In my home directory ~, I issued

ln -s Subfolder1/Subfolder2/Subfolder3

I then have a soft-linked folder Subfolder3 in my home directory.  When I pushd into it, both pwd and dirs show my current working directory (cwd) to be /home/My.User.Name/Subfolder3.  My bash prompt also contains the cwd, which displays as ~/Subfolder3.

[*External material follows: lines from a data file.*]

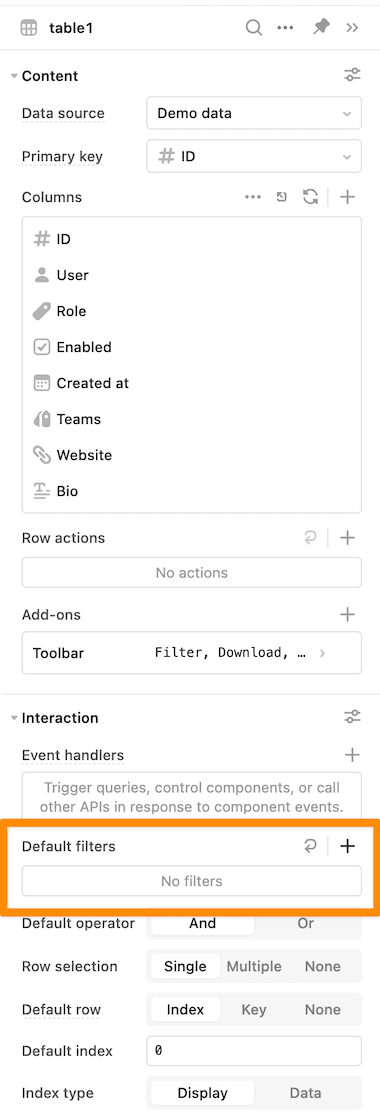Choose Key for default row

(254, 1009)
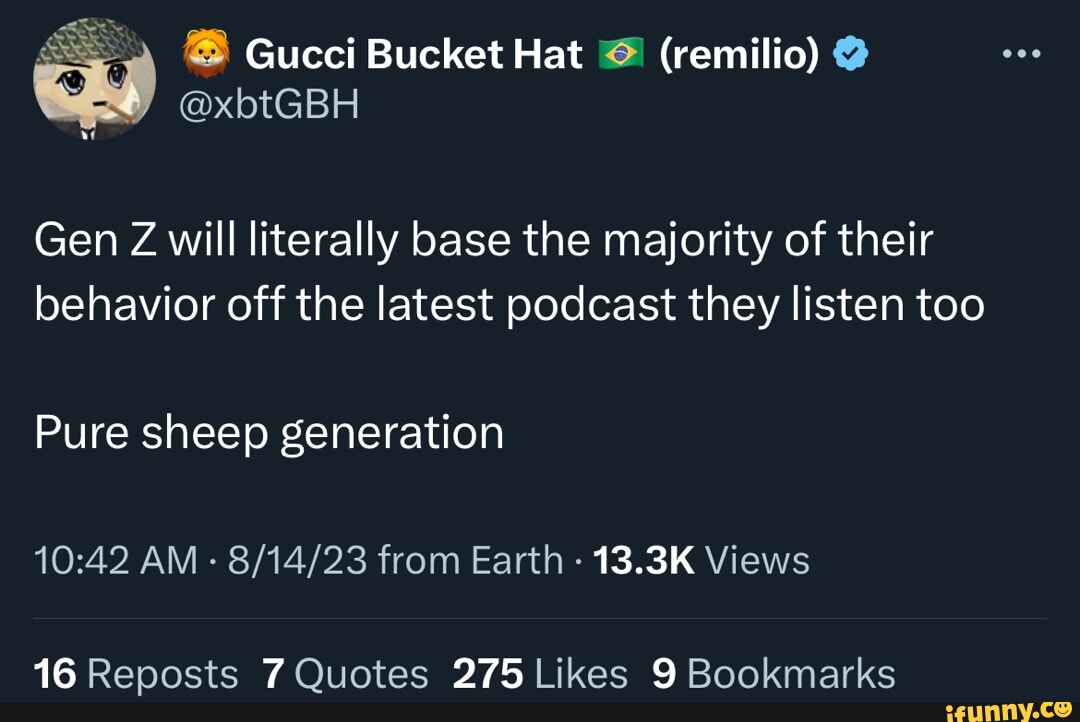1080x722 pixels.
Task: Select the username @xbtGBH
Action: pyautogui.click(x=268, y=101)
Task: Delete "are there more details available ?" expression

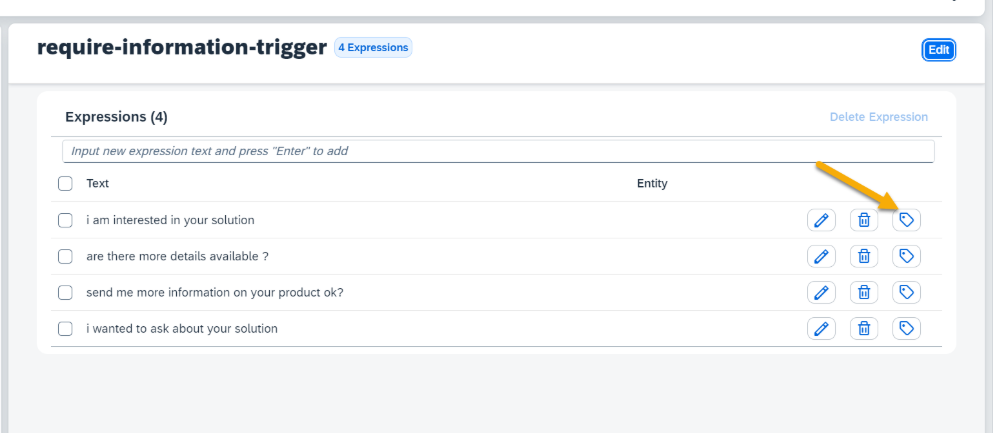Action: 864,256
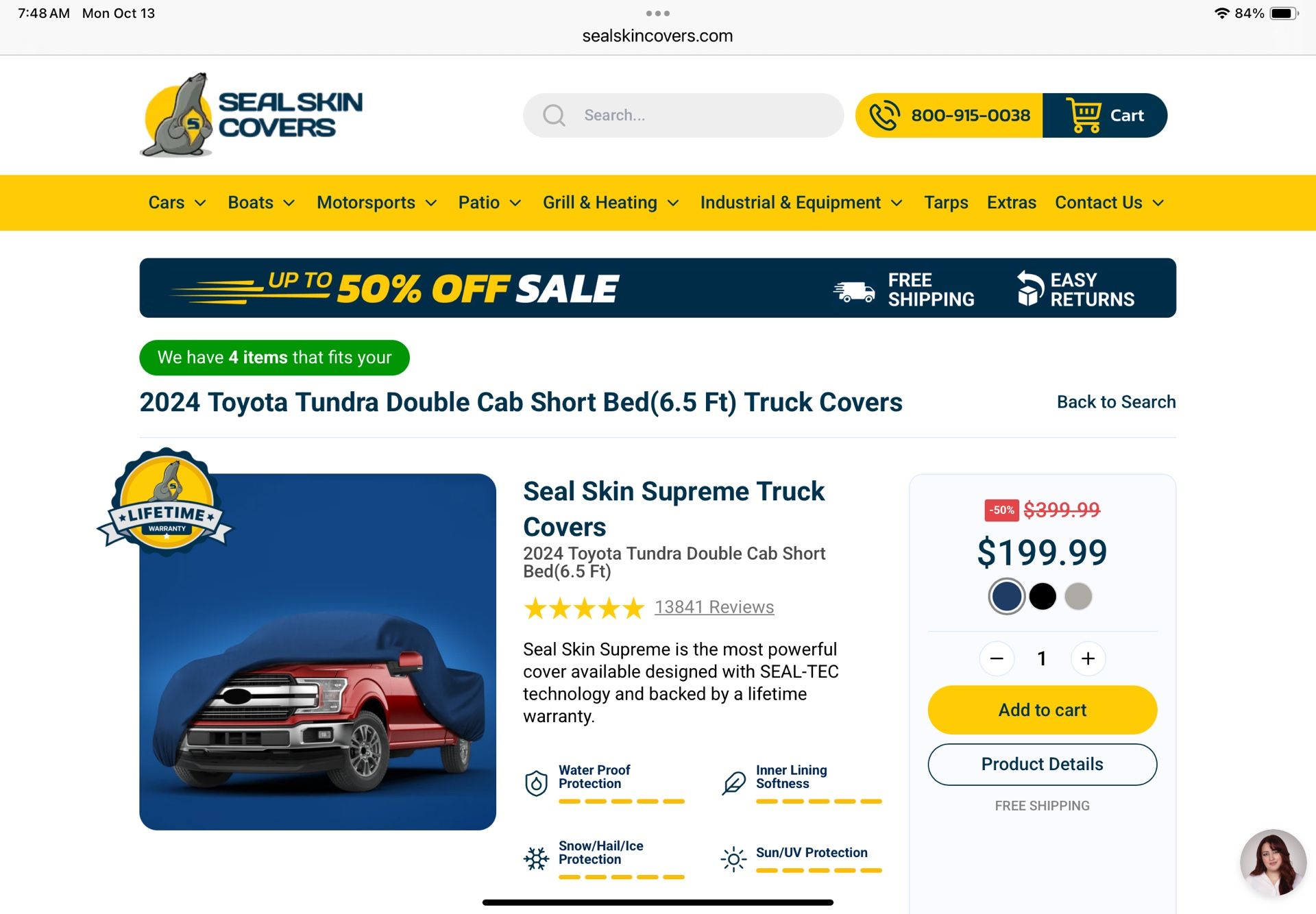Click the search magnifier icon
This screenshot has width=1316, height=914.
tap(554, 115)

I recall that many years ago, after a cd or pushd into a symbolically linked folder, the full path ~/Subfolder1/Subfolder2/Subfolder3 would be shown by pwd, dirs, and in the bash prompt. Is it a simple setting to get that behaviour back?

3 Answers 3

12

The documentation (man bash, search for symbolic) shows you can either handle this each time you use cd and pushd, or by setting a global option

cd -P path/through/symlink
pushd -P path

set -P

This global option switches bash to use real paths everywhere

0
2

As an alternative to FeRD’s answer, for one-off dereferencing of the current working directory, you can use pwd -P.  Unfortunately, it doesn't work for dirs.

For a longer-term solution, you could define a shell function:

cd() {
    command cd "$@"  &&  command cd "$(pwd -P)"
}

(Put this into your .bashrc file.)  This will cause the cd function to run the cd built-in command, and, if it succeeds, to get the absolute pathname and cd to that.  This will cause $PWD to be set to that path, and will cause it to be shown in the shell prompt.

Under rare conditions, the second command cd might fail.  In this case, you should still be in the directory you intended to cd into, but you will still see the symlink name (and the cd function may show you an error message, even if the (first) cd succeeded).  Conceivably, the second cd might take you out of the directory you want to be in, but I can’t think of a scenario in which that could happen.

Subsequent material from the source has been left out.